Returned Mormon missionaries hold to values while pursuing rock 'n' roll dreams
Provo, the college town in the middle of Utah Valley, has seen a surprising amount of success in a place much different from it: the music industry. But while the morals of the two worlds often clash, the band Red Yeti is using its values to find success.
The band consists of Kimball Barker, Coleman Edwards, Isaac Lomeli, Jared Scott and Nick Blosil — all Brigham Young University students, all members of The Church of Jesus Christ of Latter-day Saints and all ready to bring something new to the music scene.
“We’re five Mormon guys, and I feel like it’s about time that people really saw that there is an equal standard of fun without anything but pure music and pure crowd interaction,” said Blosil, Red Yeti’s drummer.
Becoming who they are now — a band with a recently released extended play, which is more than a single but less than a full album, and winners of the 2012 RAW Artists “Musician of the Year” award with a growing fan base — has been a process.
“I first moved to Provo I was really into indie folk music so I was writing that stuff,” said Kimball Barker, Red Yeti's lead singer. “Then I got together with Isaac and also Coleman, and I kind of just kept up with the indie folk stuff, and these guys were good enough to just go along with it.”
But slowly, things started to change.
“We were jamming after practice one time and were doing really blues-rock-like riffs and stuff,” Barker said. “Nick was bold enough to be like, ‘Dude, you should play this because this is you.

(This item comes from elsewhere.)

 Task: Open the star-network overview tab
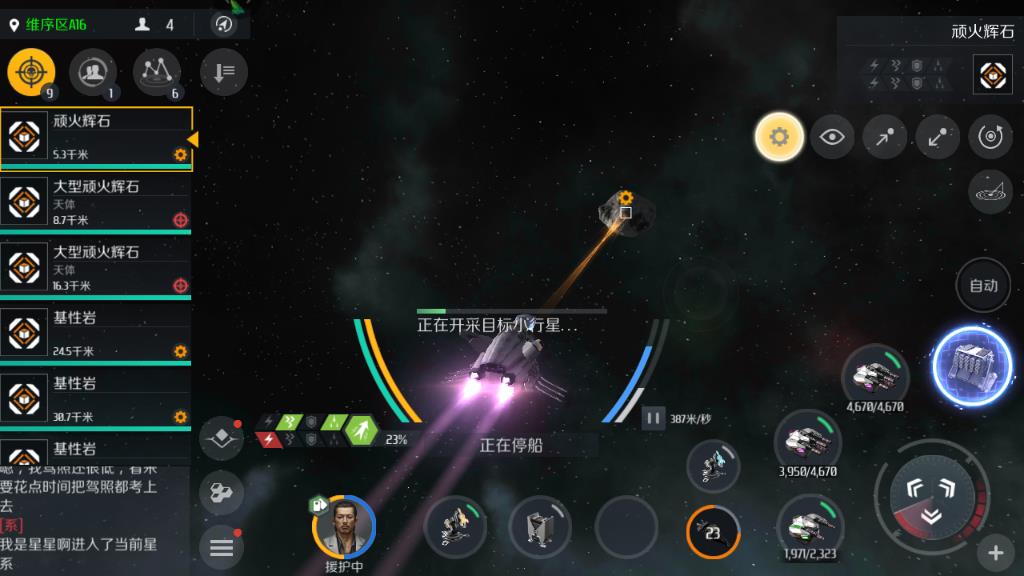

You really seem honest and like you’re really expressing yourself when you play rock music.’”
Over time, this and other experiences guided the band to its current sound. Now, the band members agree that while they draw inspiration from many sources, they’ve found their niche in rock ‘n’ roll.
The band's tribute to classic rock in a modern era creates a sound that resonates across generations.
“We’ve found our most avid fans actually among our parents’ generation and then among high schoolers and teenagers,” Blosil said. “It’s really exciting to have that mix.”
While rock ‘n’ roll isn't necessarily the first place people think to find five returned Mormon missionaries, the band infuses its music and performances with the values and passions from each member's life — values like honesty, unity and service.
Throughout its evolution, the band has emphasized the idea of honesty, and each member feels this commitment to honesty will bring the band success.
“We finally just discovered that it doesn’t matter what people want to hear,” Edwards said. “It matters ... what the honest music is that comes out of you. The most important thing is you basically play your emotions. You get out what’s on the inside, and you’ll find the people who like that. People will relate to it because it’s genuine.”
And like the adage says, the members of the band believe the truth will set them free — free to follow whatever sound best suits the band and free to be true to themselves.
“We really do feel like when people hear us, they’re going to feel us,” Barker said. “They’re going to feel that honesty and that we’re really trying to reach them and really opening ourselves to them, and that gives us freedom to, to do whatever we want with it. ... You know, we’re not under anyone else’s control but our own, and that’s how we want to keep it.”
But this honesty isn't confined to their time in the recording studio or on stage. Instead, the band members find that the first requirement of honest, genuine music is honesty in their everyday lives.